Really, your progress in World of Tanks is functionally identical to an ordinary MMO. Fighting battles earns you credits and Experience Points. The latter let you go clambering up the tech tree, starting from your terrible cardboard beginner's tank, unlocking new modules (guns, turrets, engines, radios - equipment, basically) and tanks as you go. You can then spend your credits on these unlocks, or on special ammo or add-ons. In the above example I was only trying to decide which of two unlocked guns to go for: the heavy 900kg cannon or its rapid-fire 90kg alternative.
As in EVE Online, one option in World of Tanks' combat is getting a tank that's fast enough that your opponent can't track you with his turret, and just running rings around him. Finally, the more you use a single tank type, the more experienced the crew get, so players are rewarded for specialising.
Which brings us to World of Tanks' classes, which aren't actually referred to as classes, but never mind that. All the tanks in the game are divided into five categories: light tank, medium tank, heavy tank, tank destroyer and SPG, or self-propelled gun, and talking about these should give you a better idea of how combat in World of Tanks plays out.
Light, medium and heavy tanks are your common-or-garden tanks, with full 360-degree rotating turrets and a gradual shift in emphasis from speed to strength. They populate the frontline of a battle. Tank destroyers have enormous guns, heavy frontal armour and an embarrassing 30 degree firing arc. As the game's snipers/campers, their purpose is to sit presiding over some flat ground and obliterate anything they see. Finally, SPGs are artillery units that blast shells at whatever the regular tanks spot.

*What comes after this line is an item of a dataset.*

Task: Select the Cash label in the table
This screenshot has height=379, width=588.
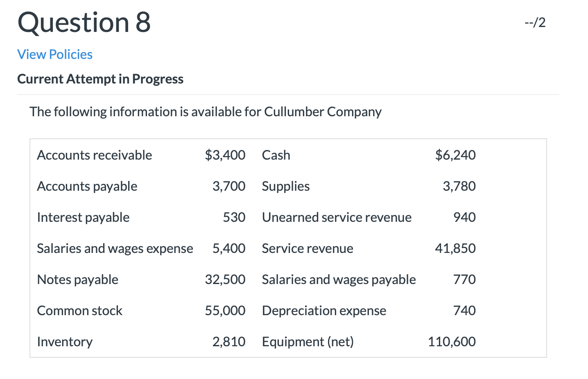Action: pyautogui.click(x=276, y=155)
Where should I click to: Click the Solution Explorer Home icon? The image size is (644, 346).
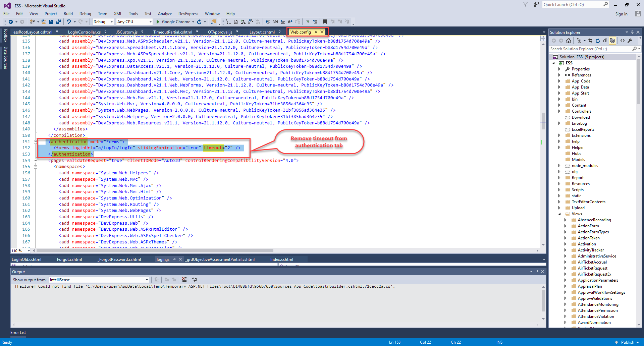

It's a functional hierarchy on paper, and first impressions point to it being polished and well-thought-out, if not free of frustration. At its simplest, here's the problem: most of the low-tier tanks have around 300 health and do some 100 shell damage. Now, if you compare that to the 1500 health and 300 shell damage of the heavy tanks used by the highest-level players you should be able to imagine various painful scenarios involving you getting the drop on a big tank and hammering it over and over, only to get obliterated by one lucky shot. As small fry, you're forced to find your equal in the heat of a battle, which isn't always easy with insta-kill tank destroyers and SPGs around.
Still, it's nothing that couldn't be overlooked if the yet-to-be-announced pricing model is reasonable, which it should be. World of Tanks appears to have a free-to-play framework that sells extra credits for real money, so you'll be equipped to make your own mind up whether the combat is frustrating when the game is released this autumn. Besides, the beta doesn't include the persistent campaign maps that clans can battle over, which sound like a big selling point.
As for me, I think I'm done with the PzKpfw III Ausf A after all. What I really need, I think, is a VK1602 Leopard with a Maybach HL and some Suspension Leopardketten Ausf B. What do you think? No? Oh, you're useless.